_Record excerpts_.
Segment Open

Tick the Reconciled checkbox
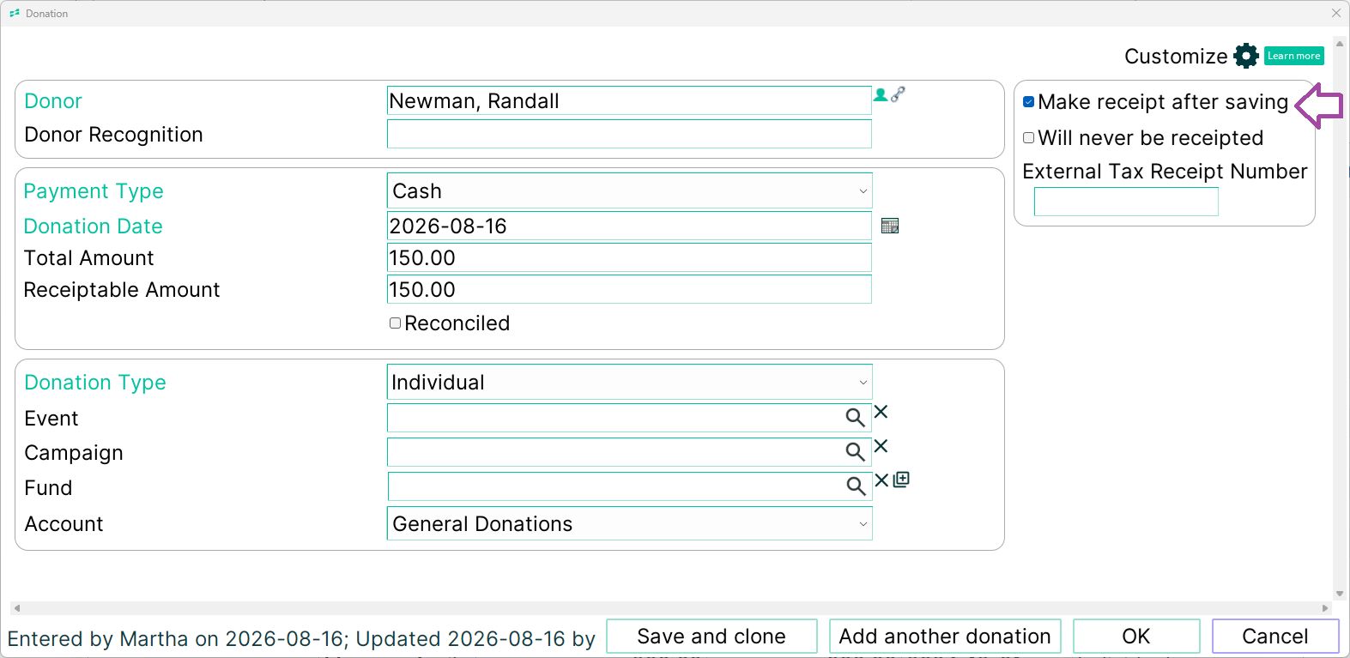The image size is (1350, 658). point(395,323)
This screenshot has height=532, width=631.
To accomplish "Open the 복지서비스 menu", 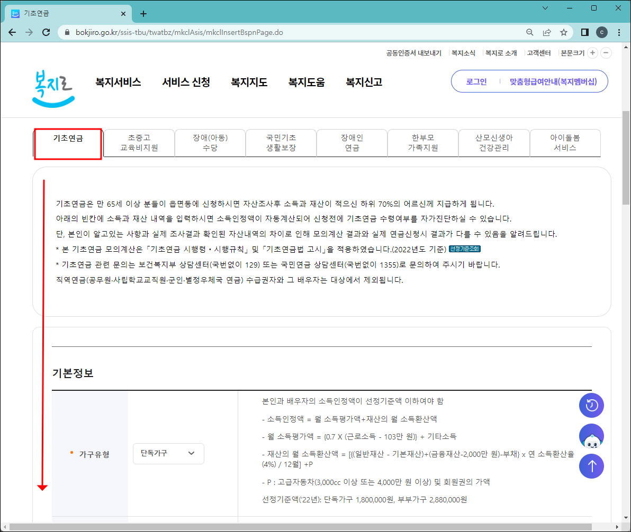I will (x=118, y=82).
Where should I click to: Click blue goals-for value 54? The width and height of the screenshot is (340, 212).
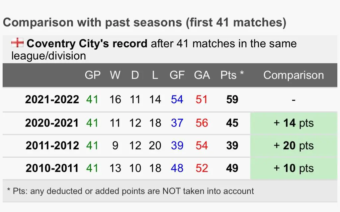click(x=177, y=99)
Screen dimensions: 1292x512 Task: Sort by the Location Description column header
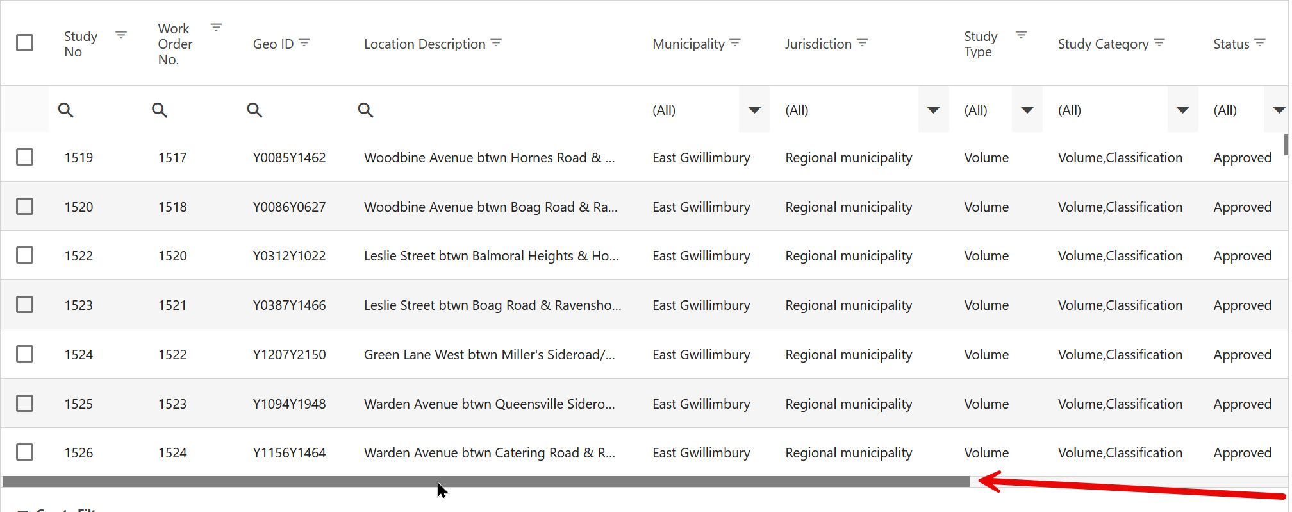coord(424,44)
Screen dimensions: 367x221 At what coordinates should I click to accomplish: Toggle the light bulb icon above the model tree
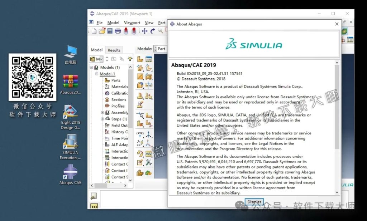tap(130, 59)
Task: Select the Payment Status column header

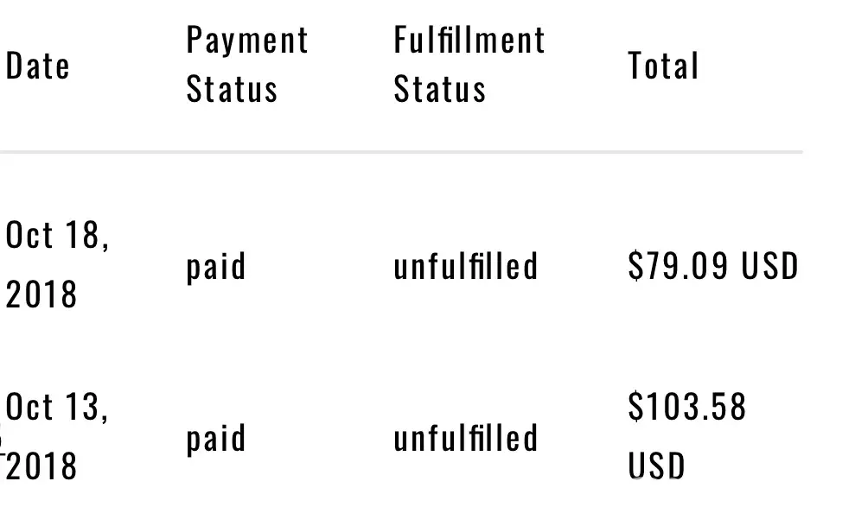Action: click(x=247, y=65)
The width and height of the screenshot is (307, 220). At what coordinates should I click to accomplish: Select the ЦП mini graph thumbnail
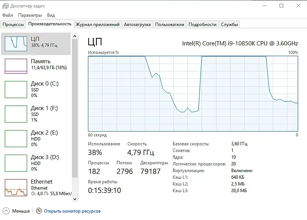pos(16,44)
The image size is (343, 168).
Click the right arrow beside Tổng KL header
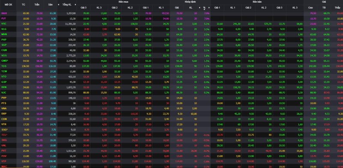pos(75,5)
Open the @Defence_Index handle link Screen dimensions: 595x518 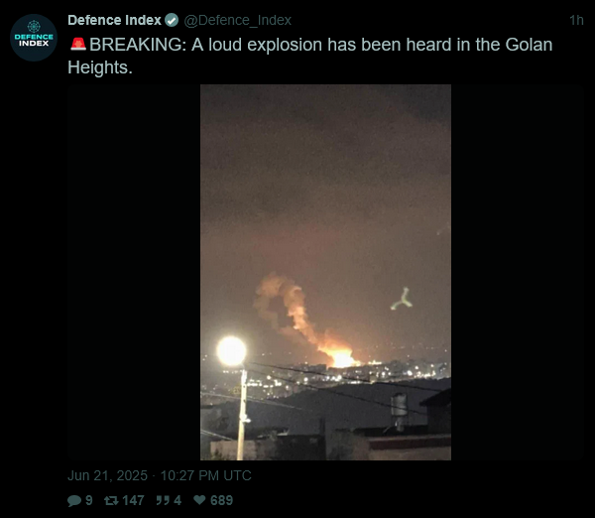coord(238,20)
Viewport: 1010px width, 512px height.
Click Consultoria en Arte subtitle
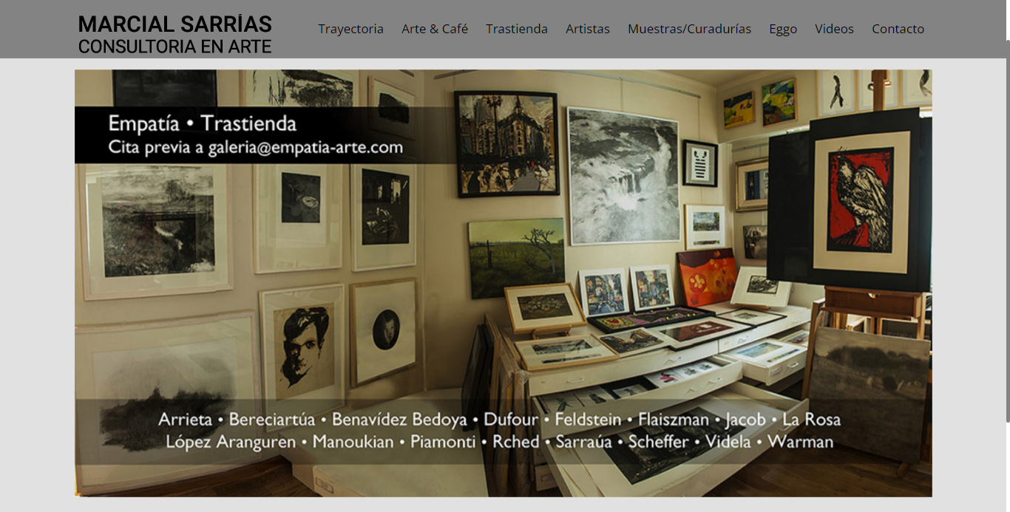(175, 47)
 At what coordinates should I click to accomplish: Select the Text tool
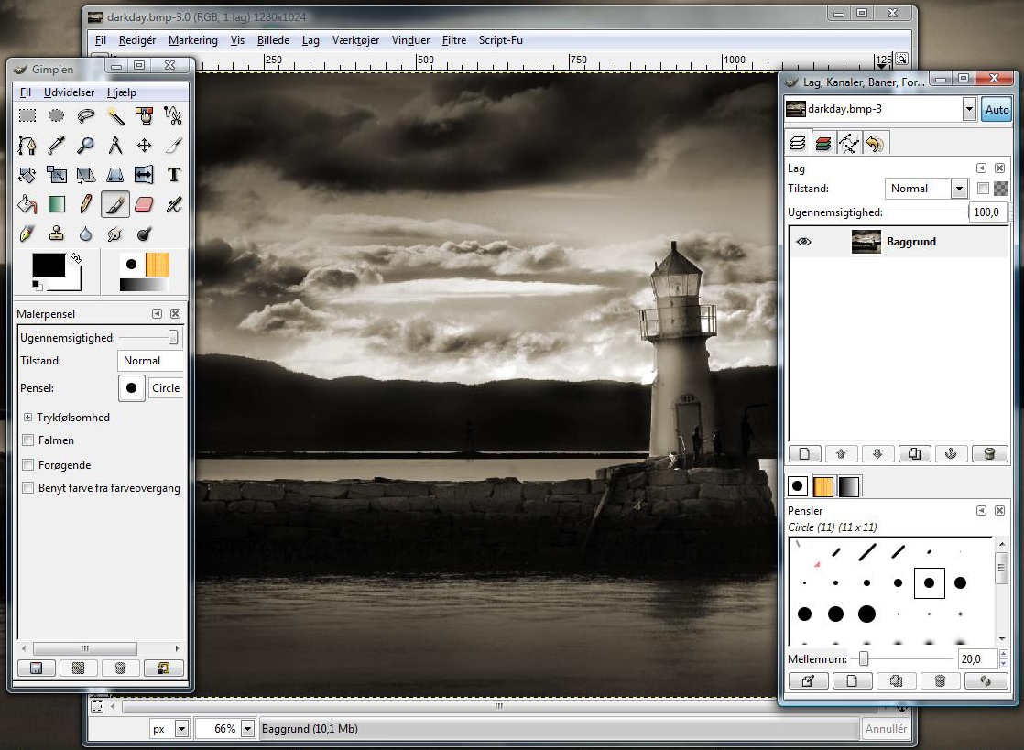pos(173,174)
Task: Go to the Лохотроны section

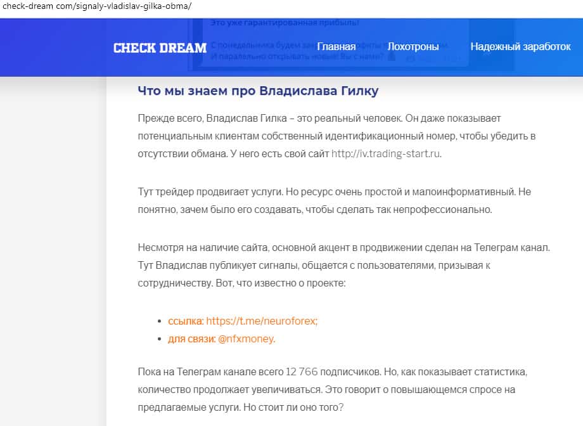Action: pos(413,47)
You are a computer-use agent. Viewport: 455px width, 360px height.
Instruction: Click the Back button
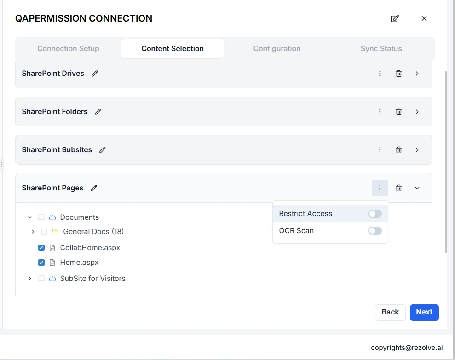[x=390, y=312]
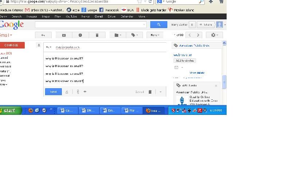The image size is (291, 175).
Task: Discard the draft with the reply trash icon
Action: pos(150,92)
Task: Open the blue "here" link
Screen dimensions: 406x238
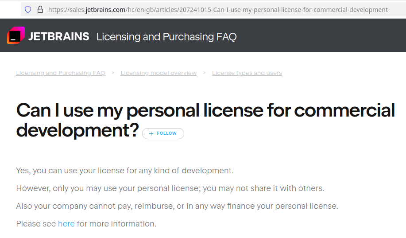Action: [66, 224]
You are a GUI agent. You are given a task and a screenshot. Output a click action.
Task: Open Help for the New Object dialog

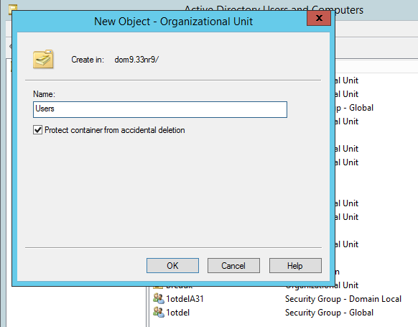295,265
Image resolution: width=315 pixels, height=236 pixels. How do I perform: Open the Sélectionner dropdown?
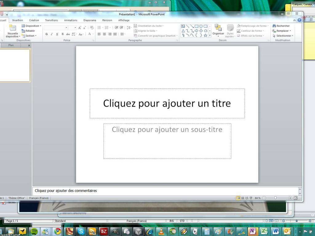click(283, 36)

Segment Closed

_Task goal_. Among the entries, find every line holding "agent" and return it.

_Task result_.
You are a computer-use agent. Viewport: 455px width, 360px height.
You are a GUI agent. You are given a task and a screenshot. Output a click action.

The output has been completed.